100/86400 seconds daily
sourcetype=access_combined
[| gentimes start=1/1/2000 end=1/2/2000 increment=1s | head 86400 | eval _time=starttime%86400 | eval r=random() | sort 100 r | sort _time
| eval date_hour=floor(_time/3600) | eval date_minute=floor(_time/60%60) | eval date_second=floor(_time%60)
| return 86400 date_hour date_minute date_second]
| timechart count span=1h
10/3600 seconds hourly
sourcetype=access_combined
[| gentimes start=1/1/2000 end=1/2/2000 increment=1s | head 3600 | eval _time=starttime%3600 | eval r=random() | sort 10 r | sort _time
| eval date_hour="*" | eval date_minute=floor(_time/60%60) | eval date_second=floor(_time%60)
| return 86400 date_hour date_minute date_second]
| timechart count span=1h
0.1% of 86400 seconds daily
sourcetype=access_combined [| gentimes start=1/1/2000 end=1/2/2000 increment=1s | head 86400 | eval _time=starttime%86400
| eval r=random()%1000 | search r=0 | eval date_hour=floor(_time/3600) | eval date_minute=floor(_time/60%60) | eval date_second=floor(_time%60)

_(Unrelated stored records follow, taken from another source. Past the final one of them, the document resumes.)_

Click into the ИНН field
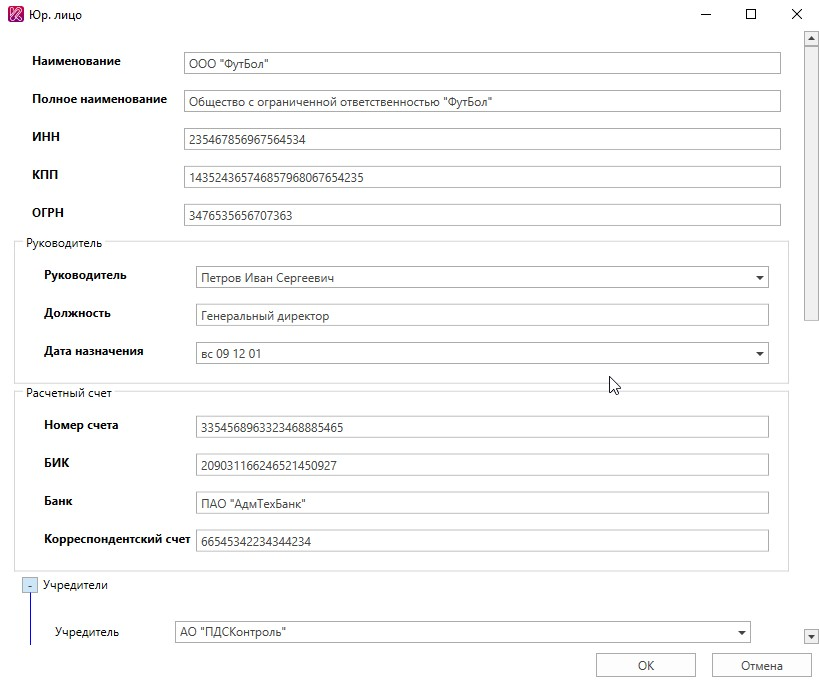(481, 139)
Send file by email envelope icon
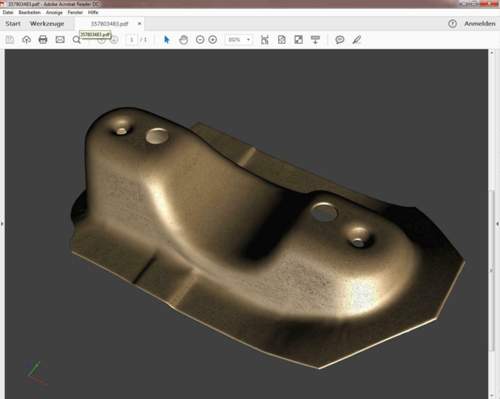 pos(60,40)
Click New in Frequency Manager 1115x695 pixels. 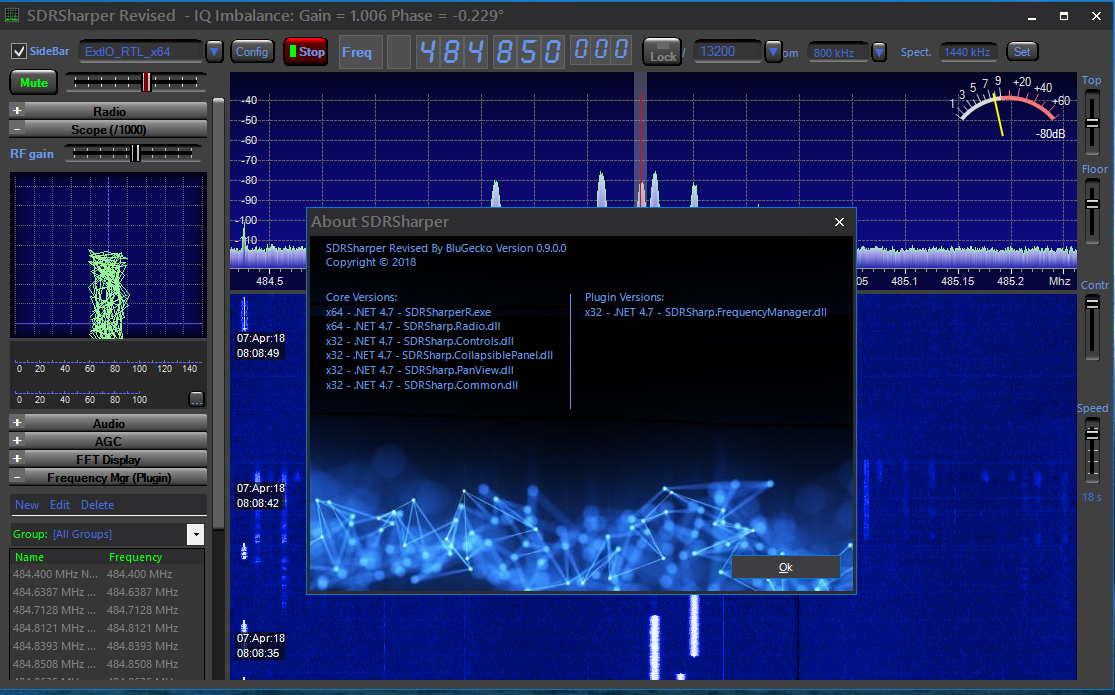[27, 505]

| return 86400 date_hour date_minute date_second] | timechart count span=1h
0.1% of 3600 seconds hourly
sourcetype=access_combined [| gentimes start=1/1/2000 end=1/2/2000 increment=1s | head 3600 | eval _time=starttime%3600
| eval r=random()%1000 | search r=0 | eval date_hour="*" | eval date_minute=floor(_time/60%60) | eval date_second=floor(_time%60)
| return 86400 date_hour date_minute date_second] | timechart count span=1h
a poor way to do this might be adding date_second = 1 OR date_second=11 OR date_second=21 ...
to your base search. Might have skewed results if you have something that generates data on every 1 minute or every 10 second or whatever, but if the timestamps are actually random by second, that might be okay. You of course have more options if you do a post_process, as you can, for example add a where (_serial % 10) = 0
to get every 10th event, or where (random()%10) = 0
for some random sample. However, this probably won't speed up your search in any significant way (as the time to do a subtraction, plus any kind of averaging into a bucket is pretty close to zero compared to the time for getting the data in the first place, so even filtering to one in a thousand won't get you a very noticeable improvement). It might help with the sort, though I'm not really sure in your example query why you're sorting on the delay and then trying to do a timechart on it?
timechart has no problems with more than 10,000 events. the 10,000 event limit really only applies to what can be physically displayed and paged through in the GUI results. search commands get all data and all results. the 10,000 item limit you are seeing is just because sort
defaults to only returning 10,000 items, but you can override that with sort 0 _time
or sort 10000000 _time
.
I would recommend random()
over _serial
just because the eval of _serial can't be efficiently map-reduced, which in turn would force the sort
and timechart
to be done on the search head only. random()
would also avoid possible interactions with cycles in your data (e.g., a log with events that always log the same 10 lines in a row).
I thought about a couple of those options, but I missed the _serial field, I like that idea the best so far. Thanks for your help! And yeah, if there is any kind of internal feature request for getting the core search engine to only return some sort of sample like this, please add me to the list of requesters. I have a few other searches where I think that kind of thing may be beneficial.
To answer your question about by usage of sorting and timechart. First, I'm not actually calculating delay in this specific graph, I'm simply trying to make a "timeline" like graph based on the index time rather than the event time. I have a view that shows the normal "timeline" right next to the index-timeline, which lets the admin to quickly determine if indexing delays were caused by a forwarder restart, or find a more complex delay patten. (I had one forwarder that would only forward _internal
events ever couple of hours. Upgrading to 4.1 seems to have fixed it..)
And yes, it would be nice to be able to get Splunk to return random or otherwise specified samples of large data sets in the base search.